On Fri, 27 Jan 2012, Chuck Guzis wrote:
It reminds me of an 80's software publishers
gambit--go and clobber
the hard disk if a pirate copy is discovered on floppy.
Can't remember who it was or the details, but I remember that things
turned out badly for them.
Vault Corporation.
They had a successful copy-protection system called "Prolock".
Their suite of copy-protection products included ones with physical damage
to the disk - if the running program did not find that physical damage, it
would declare the copy bogus. Since it would not impress investors to see
a room full of people with paper clips scratching diskettes, they used a
"laser fingerprint" to scratch the disk.
They ANNOUNCED a NEW AND IMPROVED "PROLOCK PLUS"? with the retaliation
"feature".
Imagine the liability issues if it ever false triggered!
Imagine the liability issues of even a VALID trigger damaging ANYTHING
other than THEIR files! (detecting a pirated copy of your program does
NOT legally entitle you to damage property of the pirate)

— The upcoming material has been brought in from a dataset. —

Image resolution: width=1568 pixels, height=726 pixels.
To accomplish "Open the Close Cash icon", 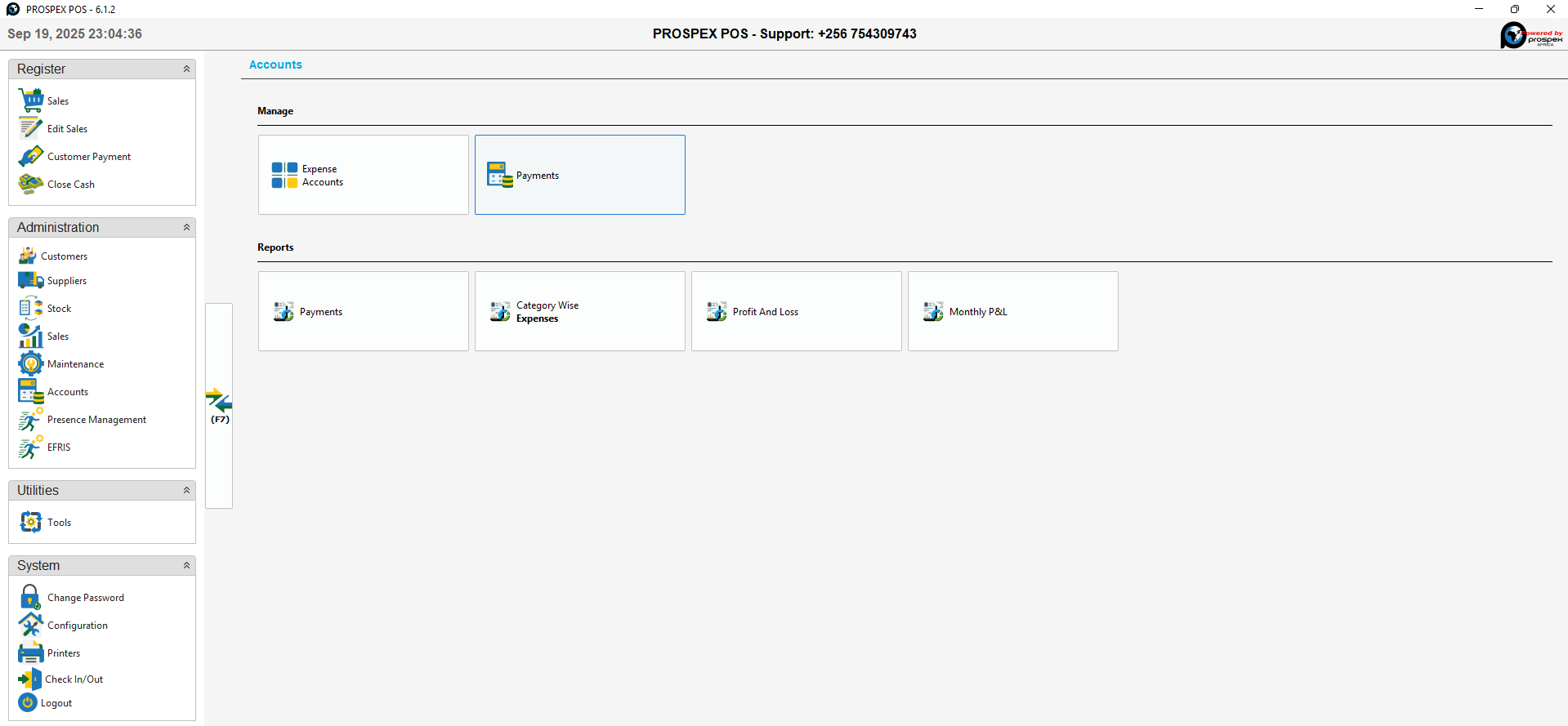I will (31, 184).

(Taking the guys over to visit the pitate and knee-capping him would not
have worse press)
Imagine the PR issues for any company whose product used that protection!
IMMEDIATELY, just about every customer that they had for Prolock dropped
it, and publicly stated that they hadn't and wouldn't use the new product.
Tactical Nuclear Foot Shooting!
They were GONE overnight.
The NEW product never reached market, NOBODY ever got it. Yet, for
years, clueless Q&A column writers would blame "rogue copy-protection"
when they couldn't figure out what actually crashed somebody's machine.